Start of Block

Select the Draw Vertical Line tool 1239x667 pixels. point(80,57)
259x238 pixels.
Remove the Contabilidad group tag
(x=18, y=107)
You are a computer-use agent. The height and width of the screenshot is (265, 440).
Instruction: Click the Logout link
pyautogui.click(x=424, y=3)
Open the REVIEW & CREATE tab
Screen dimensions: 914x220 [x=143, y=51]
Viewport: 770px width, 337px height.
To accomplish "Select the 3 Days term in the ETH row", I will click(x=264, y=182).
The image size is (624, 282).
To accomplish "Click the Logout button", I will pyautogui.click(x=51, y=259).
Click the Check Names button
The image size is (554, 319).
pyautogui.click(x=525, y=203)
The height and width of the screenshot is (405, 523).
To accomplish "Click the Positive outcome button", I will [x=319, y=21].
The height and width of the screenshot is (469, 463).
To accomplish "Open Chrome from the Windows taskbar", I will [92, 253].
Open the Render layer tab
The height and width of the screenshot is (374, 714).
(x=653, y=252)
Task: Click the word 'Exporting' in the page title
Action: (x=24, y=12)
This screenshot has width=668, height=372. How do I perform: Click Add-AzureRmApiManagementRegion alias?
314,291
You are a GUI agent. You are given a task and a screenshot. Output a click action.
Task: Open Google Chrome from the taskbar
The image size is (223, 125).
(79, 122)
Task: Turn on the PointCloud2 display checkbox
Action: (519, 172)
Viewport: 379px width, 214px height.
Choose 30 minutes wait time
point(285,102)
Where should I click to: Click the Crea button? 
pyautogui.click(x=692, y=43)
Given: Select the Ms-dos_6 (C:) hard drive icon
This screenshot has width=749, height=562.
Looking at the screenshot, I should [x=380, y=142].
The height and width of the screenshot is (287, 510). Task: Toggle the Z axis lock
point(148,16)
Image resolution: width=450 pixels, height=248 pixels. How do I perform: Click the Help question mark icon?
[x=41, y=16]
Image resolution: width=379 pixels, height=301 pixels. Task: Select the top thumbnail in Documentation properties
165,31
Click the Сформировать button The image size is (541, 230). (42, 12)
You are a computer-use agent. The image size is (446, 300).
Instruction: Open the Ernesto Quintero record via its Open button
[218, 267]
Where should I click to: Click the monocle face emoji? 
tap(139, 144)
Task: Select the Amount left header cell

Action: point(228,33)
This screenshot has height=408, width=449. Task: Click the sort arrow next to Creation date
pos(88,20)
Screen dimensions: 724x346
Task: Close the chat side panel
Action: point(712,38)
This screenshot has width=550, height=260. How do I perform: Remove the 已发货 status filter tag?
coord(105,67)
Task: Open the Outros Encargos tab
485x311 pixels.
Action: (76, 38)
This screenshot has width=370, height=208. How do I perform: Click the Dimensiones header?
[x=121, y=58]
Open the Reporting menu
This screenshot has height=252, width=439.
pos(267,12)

End of Block

Exercise
Take the lines from the first line of the listing up to and including the line with "The image size is (624, 282)." and give them again exactly.

Task solution
Select the Draw Vertical Line tool 1239x667 pixels. point(80,57)
259x238 pixels.
Remove the Contabilidad group tag
(x=18, y=107)
You are a computer-use agent. The height and width of the screenshot is (265, 440).
Instruction: Click the Logout link
pyautogui.click(x=424, y=3)
Open the REVIEW & CREATE tab
Screen dimensions: 914x220 [x=143, y=51]
Viewport: 770px width, 337px height.
To accomplish "Select the 3 Days term in the ETH row", I will click(x=264, y=182).
The image size is (624, 282).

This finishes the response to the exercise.